Auf das Debüt der Nationalsozialisten im Landtag reagierten die Vertreter der Regierungsparteien indes nicht nur defensiv mit scharfem Protest gegen diese würdelose Provokation, sondern ergriffen ihrerseits die Initiative: Innenminister Adam Remmele (SPD) nämlich ließ gleich zur Landtagseröffnung ein in seinem Ressort zusammengestelltes Memorandum verteilen, das die nationalsozialistischen Ausschreitungen während der Wahlkämpfe der Vormonate dokumentierte. An der Spitze der dort mitgeteilten Vorfälle standen polizeilich ausgesprochene Redeverbote gegen den Magdeburger Gauleiter Wilhelm Loeper, der auf einer Versammlung in Karlsruhe die Mitglieder der Reichsregierung als „infame Zuhälter eines internationalen Finanzkapitals“ geschmäht und den „eisernen Gustav“ (Reichsaußenminister Stresemann) als einen jener Minister deklariert hatte, „die ins Zuchthaus gehören“, sowie gegen den „Reichsredner“ der NSDAP Ludwig Münchmeyer, der auf einer Agitationsreise durch Baden das Gerücht – heute würde es wohl fake news heißen – verbreitet hatte, der zur Revision der Reparationspflichten aufgestellte Young-Plan sehe vor, „deutsche Söhne und Töchter in das europäische und außereuropäische Ausland“ zu exportieren. So wie die verbalen Exzesse auswärtiger Parteiredner dokumentierte das Memorandum auch die rednerischen Entgleisungen und Provokationen badischer Nationalsozialisten während des Wahlkampfes: etwa pauschale Verleumdungen wie die des SA-Führers Max Fröhlich, die „Mitglieder des Landtags“ seien „Scheißkerle, der Landtag eine Quasselbude, die Minister […] Schweinigel“.

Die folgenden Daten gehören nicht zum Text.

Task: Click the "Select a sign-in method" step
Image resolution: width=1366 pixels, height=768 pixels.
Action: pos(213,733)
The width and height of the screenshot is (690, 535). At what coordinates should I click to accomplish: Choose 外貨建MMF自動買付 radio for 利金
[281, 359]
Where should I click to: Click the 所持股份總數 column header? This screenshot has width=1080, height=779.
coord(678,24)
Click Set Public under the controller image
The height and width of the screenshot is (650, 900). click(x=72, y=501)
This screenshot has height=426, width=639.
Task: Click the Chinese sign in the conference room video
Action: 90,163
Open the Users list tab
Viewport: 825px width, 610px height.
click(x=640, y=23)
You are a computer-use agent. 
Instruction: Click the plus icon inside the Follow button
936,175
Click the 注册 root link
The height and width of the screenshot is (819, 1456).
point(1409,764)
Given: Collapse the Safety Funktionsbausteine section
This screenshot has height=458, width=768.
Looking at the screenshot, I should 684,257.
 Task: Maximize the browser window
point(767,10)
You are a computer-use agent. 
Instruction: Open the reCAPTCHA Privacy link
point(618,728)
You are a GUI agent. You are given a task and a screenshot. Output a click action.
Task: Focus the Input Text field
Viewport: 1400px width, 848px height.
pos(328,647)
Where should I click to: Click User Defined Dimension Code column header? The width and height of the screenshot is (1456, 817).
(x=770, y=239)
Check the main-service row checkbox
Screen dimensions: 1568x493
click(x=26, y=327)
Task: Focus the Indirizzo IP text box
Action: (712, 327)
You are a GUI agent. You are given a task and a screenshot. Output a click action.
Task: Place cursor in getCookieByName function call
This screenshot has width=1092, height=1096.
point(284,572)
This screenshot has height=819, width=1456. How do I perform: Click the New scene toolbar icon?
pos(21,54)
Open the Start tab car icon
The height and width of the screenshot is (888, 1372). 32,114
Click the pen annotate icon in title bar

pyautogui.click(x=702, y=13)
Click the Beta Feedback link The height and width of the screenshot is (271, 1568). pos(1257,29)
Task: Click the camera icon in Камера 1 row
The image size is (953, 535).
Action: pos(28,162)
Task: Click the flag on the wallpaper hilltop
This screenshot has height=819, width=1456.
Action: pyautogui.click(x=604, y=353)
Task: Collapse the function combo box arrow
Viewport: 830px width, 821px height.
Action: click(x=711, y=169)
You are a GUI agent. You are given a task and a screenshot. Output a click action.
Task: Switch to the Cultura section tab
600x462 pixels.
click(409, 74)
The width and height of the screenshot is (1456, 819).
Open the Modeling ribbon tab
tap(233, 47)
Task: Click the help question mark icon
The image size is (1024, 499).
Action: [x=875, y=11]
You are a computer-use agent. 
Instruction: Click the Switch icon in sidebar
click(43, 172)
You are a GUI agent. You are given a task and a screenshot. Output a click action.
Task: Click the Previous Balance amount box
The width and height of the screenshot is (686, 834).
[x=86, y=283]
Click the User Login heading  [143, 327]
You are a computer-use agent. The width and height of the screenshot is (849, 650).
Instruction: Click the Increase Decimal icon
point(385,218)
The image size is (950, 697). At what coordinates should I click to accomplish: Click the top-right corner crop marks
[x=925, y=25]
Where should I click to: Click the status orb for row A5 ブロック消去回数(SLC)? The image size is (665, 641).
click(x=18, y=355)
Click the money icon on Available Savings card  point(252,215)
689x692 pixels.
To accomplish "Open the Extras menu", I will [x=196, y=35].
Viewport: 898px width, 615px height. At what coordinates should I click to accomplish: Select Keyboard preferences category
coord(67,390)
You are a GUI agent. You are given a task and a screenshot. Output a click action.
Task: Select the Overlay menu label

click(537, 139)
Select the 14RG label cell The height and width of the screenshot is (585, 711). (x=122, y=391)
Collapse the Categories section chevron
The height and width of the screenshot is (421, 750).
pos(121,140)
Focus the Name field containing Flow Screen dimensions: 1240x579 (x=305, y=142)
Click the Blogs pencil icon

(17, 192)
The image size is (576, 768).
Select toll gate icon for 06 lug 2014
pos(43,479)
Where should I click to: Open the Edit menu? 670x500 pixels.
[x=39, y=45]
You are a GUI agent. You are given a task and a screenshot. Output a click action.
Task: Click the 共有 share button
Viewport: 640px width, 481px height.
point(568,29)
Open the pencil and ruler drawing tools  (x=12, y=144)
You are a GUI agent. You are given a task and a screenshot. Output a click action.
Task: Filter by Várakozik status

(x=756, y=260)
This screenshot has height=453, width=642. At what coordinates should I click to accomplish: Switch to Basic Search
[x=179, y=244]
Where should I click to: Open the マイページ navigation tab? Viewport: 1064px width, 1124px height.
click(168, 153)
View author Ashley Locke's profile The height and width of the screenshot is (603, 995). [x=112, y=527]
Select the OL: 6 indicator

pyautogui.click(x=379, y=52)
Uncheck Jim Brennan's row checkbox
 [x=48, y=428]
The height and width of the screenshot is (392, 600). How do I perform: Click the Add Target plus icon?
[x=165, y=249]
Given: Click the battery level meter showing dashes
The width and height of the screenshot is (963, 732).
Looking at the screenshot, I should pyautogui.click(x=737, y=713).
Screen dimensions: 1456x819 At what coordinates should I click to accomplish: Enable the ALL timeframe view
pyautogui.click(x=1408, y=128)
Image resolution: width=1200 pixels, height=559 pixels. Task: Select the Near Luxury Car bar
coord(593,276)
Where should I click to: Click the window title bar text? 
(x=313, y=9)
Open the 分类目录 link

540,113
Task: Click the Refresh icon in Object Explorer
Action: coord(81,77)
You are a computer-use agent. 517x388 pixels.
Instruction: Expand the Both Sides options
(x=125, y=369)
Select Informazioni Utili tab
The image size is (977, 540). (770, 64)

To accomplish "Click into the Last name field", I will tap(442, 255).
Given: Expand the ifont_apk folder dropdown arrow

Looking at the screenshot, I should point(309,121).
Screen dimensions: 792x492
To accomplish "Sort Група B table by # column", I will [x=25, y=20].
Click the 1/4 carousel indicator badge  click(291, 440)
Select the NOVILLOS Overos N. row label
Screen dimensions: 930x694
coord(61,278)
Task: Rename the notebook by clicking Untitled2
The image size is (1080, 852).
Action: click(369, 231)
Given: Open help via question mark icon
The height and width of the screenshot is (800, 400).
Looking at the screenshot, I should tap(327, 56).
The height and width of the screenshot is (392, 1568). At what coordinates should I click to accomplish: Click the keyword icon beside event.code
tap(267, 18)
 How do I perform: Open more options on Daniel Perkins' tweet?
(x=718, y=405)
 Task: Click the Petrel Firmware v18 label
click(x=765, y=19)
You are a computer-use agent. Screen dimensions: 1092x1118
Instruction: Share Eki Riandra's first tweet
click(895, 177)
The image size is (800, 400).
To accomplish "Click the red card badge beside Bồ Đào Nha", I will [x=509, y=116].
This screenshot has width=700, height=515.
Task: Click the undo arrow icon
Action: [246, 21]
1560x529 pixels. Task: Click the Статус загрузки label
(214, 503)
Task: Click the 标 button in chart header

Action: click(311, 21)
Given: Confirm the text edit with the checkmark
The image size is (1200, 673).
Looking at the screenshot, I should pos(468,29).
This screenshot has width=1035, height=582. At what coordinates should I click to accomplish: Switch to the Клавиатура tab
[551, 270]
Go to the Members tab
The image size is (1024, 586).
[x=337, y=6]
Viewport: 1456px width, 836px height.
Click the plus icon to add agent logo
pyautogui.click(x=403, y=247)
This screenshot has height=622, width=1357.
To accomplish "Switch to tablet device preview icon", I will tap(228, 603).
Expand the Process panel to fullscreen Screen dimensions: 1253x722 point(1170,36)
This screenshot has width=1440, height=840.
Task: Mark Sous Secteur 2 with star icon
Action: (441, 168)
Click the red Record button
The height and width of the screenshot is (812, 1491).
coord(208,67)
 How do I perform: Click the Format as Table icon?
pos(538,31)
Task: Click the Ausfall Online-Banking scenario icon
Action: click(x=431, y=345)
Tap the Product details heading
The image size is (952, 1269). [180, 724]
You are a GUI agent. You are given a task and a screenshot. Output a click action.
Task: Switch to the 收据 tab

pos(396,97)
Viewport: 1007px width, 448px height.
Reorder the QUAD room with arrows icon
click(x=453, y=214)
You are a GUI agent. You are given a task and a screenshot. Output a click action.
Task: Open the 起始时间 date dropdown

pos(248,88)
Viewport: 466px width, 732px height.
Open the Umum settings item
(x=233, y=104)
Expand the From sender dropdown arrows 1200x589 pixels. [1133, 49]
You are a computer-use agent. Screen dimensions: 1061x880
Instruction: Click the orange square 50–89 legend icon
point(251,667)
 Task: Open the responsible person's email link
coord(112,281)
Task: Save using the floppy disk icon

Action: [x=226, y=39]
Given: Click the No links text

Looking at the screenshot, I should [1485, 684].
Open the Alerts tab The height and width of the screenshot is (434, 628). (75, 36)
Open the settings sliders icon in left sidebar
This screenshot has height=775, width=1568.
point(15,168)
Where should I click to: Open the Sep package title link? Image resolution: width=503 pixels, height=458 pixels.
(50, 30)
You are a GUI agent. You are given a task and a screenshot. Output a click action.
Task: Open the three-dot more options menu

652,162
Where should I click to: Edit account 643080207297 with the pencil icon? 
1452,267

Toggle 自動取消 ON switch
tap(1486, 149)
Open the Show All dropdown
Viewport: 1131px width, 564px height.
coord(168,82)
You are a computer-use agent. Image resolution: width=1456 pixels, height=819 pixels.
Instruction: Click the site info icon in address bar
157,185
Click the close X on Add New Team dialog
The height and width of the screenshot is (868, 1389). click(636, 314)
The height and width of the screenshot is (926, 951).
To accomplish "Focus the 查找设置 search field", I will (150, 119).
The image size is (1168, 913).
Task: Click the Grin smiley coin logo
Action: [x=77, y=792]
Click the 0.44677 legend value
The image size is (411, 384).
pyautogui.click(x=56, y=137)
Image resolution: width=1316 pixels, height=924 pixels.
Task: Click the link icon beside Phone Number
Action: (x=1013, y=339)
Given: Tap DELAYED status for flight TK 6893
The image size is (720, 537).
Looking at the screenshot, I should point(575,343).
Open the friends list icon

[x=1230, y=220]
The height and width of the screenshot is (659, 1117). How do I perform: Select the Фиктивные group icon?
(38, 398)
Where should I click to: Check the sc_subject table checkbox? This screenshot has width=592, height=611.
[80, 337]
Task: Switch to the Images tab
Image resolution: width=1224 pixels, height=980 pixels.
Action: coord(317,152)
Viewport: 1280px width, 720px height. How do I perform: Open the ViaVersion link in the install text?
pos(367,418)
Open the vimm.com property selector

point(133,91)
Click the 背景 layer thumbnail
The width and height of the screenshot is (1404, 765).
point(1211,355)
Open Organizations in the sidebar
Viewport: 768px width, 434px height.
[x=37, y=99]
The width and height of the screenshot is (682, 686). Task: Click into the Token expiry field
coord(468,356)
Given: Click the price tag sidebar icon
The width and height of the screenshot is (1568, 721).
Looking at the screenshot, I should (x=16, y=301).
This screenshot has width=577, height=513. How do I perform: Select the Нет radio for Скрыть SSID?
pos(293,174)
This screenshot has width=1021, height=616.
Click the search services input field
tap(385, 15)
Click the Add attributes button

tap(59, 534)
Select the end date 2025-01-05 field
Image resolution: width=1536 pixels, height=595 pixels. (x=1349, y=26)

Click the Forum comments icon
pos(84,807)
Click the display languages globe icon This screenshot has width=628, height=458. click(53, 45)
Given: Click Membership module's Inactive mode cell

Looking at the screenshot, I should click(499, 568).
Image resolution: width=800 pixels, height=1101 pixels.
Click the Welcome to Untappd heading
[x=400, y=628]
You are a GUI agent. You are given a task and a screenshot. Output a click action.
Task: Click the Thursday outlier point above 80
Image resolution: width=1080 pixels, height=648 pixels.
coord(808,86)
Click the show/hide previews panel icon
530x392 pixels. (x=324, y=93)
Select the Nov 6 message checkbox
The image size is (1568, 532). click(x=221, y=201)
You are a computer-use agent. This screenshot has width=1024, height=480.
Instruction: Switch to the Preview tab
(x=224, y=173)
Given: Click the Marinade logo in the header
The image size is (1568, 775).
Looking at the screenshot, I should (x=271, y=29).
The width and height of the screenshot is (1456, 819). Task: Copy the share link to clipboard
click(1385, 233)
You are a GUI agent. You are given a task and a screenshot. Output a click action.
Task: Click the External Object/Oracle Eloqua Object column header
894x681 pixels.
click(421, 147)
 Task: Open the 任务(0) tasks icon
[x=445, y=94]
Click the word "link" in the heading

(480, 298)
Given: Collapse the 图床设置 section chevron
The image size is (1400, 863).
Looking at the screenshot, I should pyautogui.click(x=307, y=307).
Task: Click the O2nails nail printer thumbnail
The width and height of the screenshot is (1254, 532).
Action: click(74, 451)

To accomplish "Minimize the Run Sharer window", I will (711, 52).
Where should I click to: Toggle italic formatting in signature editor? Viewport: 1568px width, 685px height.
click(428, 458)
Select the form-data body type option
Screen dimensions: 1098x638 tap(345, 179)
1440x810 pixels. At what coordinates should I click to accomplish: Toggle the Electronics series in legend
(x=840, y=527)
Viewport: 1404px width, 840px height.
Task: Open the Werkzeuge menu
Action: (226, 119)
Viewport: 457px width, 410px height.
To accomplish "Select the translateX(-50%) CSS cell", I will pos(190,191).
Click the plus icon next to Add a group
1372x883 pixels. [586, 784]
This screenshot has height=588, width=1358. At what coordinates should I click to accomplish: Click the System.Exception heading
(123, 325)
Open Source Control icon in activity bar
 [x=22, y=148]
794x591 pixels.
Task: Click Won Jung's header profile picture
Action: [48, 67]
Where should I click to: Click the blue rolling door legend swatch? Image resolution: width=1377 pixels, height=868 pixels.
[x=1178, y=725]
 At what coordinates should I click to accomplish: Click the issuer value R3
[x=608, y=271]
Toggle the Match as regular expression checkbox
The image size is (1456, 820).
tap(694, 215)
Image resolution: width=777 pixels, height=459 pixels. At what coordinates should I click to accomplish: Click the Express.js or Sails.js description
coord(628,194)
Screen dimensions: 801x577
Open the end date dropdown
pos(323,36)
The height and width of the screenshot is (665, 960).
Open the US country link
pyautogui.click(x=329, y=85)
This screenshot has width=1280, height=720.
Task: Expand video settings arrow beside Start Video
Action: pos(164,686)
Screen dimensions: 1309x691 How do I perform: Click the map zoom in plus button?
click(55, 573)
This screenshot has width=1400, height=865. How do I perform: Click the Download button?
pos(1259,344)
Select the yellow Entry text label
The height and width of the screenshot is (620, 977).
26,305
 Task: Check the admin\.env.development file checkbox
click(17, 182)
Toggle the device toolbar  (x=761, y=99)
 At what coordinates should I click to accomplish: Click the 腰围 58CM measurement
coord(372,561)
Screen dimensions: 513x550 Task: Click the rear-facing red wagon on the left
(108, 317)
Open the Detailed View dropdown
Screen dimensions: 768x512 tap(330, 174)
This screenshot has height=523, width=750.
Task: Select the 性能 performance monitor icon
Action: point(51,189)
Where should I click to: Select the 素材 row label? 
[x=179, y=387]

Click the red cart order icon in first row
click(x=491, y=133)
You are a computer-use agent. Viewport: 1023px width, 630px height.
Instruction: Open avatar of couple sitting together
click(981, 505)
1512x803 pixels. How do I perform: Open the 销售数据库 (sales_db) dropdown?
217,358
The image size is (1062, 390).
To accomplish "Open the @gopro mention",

Die Ankündigung der Vorlage des Memorandums durch den Landtagspräsidenten quittierte der NSDAP-Fraktionsführer Köhler mit den Zwischenrufen „Remmele-Schmus“ und „Quatsch“, wofür er mit einem Ordnungsruf bedacht wurde. Dies war der Auftakt einer langen Reihe von Geschäftsordnungssanktionen, die die nationalsozialistischen Landtagsabgeordneten in der Folgezeit auf sich zogen – mit dem Höhepunkt zweimaliger mehrwöchiger Sitzungsausschlüsse gegen Herbert Kraft, der handgreifliche Auseinandersetzungen mit Zentrumsabgeordneten anzettelte. Auch Kraft reüssierte 1933 in einflussreicher Stellung in der badischen Ministerialbürokratie: als Ministerialrat und Leiter der Abteilung Höhere Schule im Kultusministerium.

Quellen:
Verhandlungen des Badischen Landtags IV. Landtagsperiode (28. Oktober 1929 bis 27. Oktober 1933), Protokollheft, S. 2-30.
Stadtarchiv Weinheim Rep 36 4298, Walter Köhler, Erinnerungen, S. 90f.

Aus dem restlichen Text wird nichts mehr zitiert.